Food and energy prices led the advance higher in the US government’s Producer Price Index, with food prices jumping 2.6 percent last month and energy prices climbing 2.2 percent after contracting in April.
Higher producer prices translate into higher costs for wholesalers, who saw prices rise a record 0.8 percent in May on a monthly basis and a blistering 6.6 percent over the past 12 months – the biggest jump on record, according to data from the US Bureau of Labor Statistics (BLS).
Those snowballing costs then translate into higher prices for consumers, which hit people with lower incomes particularly hard because their wages don’t stretch as far as they used to and they have less disposable income to start.
The data shows that’s already happening: US consumer prices rose a brisker-than-expected 0.6 percent in May, another uptick after April’s 0.8 percent rise. Because consumer spending is responsible for two-thirds of the US’s economic growth, pain in the pocketbook has broader consequences.
The fear is that if price increases get out of control, the Fed will be forced to raise interest rates, which makes borrowing money more expensive and curbs economic growth.
But Powell reassured Americans on Wednesday that the Fed is sticking to its plan of keeping rates near zero until the labour market fully recovers.
Getting the US back to work
Americans are still spending, albeit on different things.
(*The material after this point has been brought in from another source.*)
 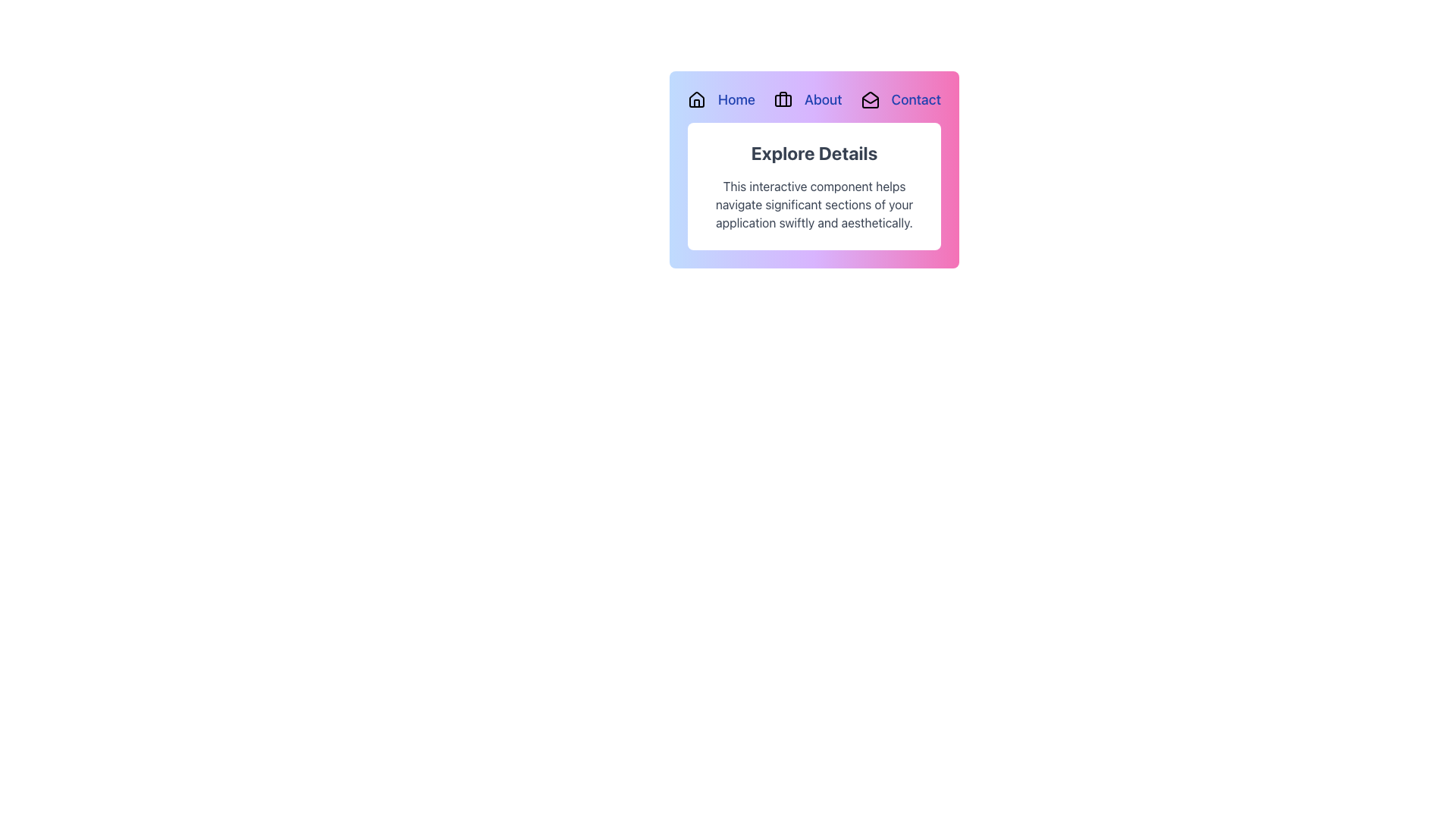 What do you see at coordinates (822, 99) in the screenshot?
I see `the 'About' hyperlink in the navigation bar` at bounding box center [822, 99].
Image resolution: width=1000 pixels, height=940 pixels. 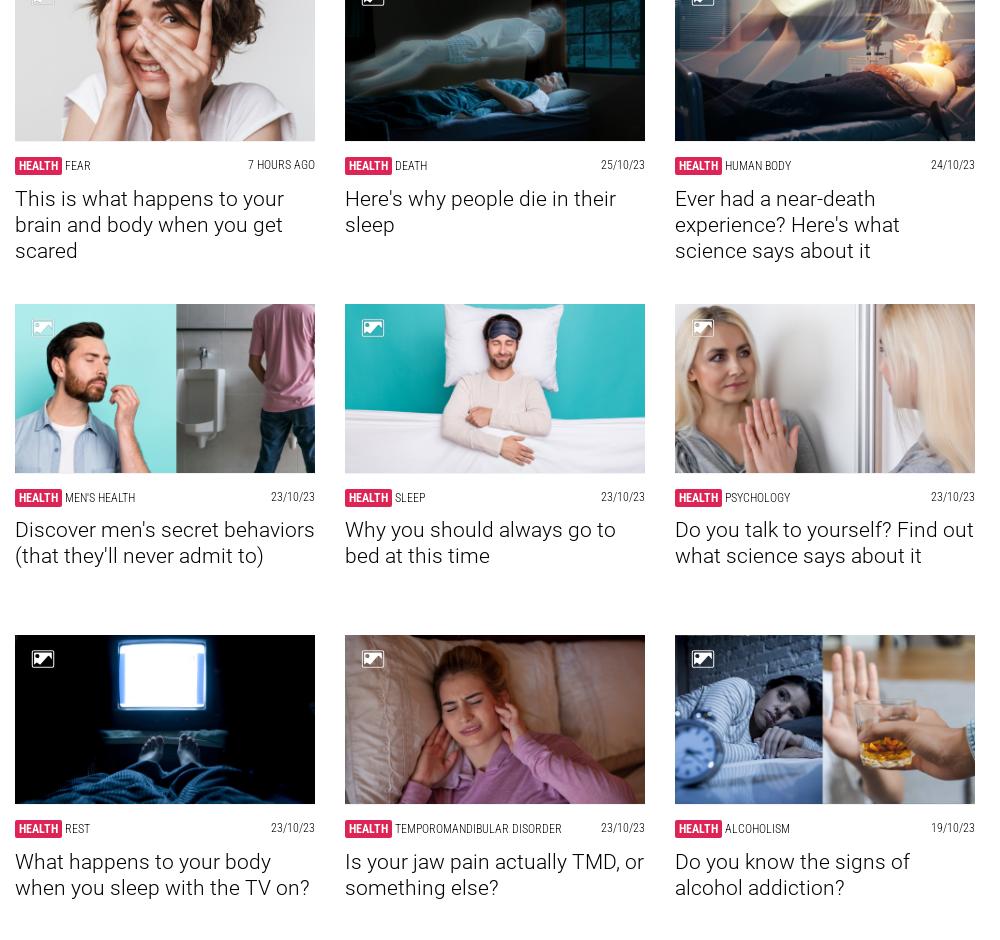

Retail sales in May fell a bigger-than-expected 1.3 percent from a month earlier, the United States Department of Commerce said on Tuesday, as consumers spent less at car dealerships and at furniture, electronic and home improvement stores.
Instead, the advent of summer seems to be motivating Americans to spend more on personal care products and food and beverages as many parts of the country further lift restrictions on gyms, restaurants, bars and hotels.
But the battered hospitality sector continues to have a hard time attracting workers. Eating and drinking establishments added a net 186,000 jobs in May, the fifth straight month of gains, according to BLS data. But staffing levels in May remained 12 percent below pre-pandemic levels, the National Restaurant Association found.
The staffing shortage is being driven by a number of factors, experts say, from bottlenecks and workers who can’t find childcare to people switching careers.
Some are also blaming the $300 federal top-up to state unemployment benefits, which they argue acts as a disincentive for people to go out and find jobs. Twenty-five states have announced plans to withdraw from the federal unemployment benefits programme, which includes the $300 weekly top-up. All of those states are led by Republican governors.
Yet Powell predicted a stronger labour market than ever before if the US can stay the course in the recovery, and he signalled that as children return to school, vaccination rates continue to increase and some federal unemployment benefits expire, many more Americans will return to work in the short term.
In the long term, Powell painted an even more positive picture.
“I think it’s clear and I am confident that we are on a path to a very strong labour market — a labour market that shows low unemployment, high participation and rising wages for people across the spectrum,” Powell said. “That’s shown in our projections. It’s shown in outside projections. And if you look through the current timeframe and think one and two years out, we’re going to be looking at a very, very strong labour market.”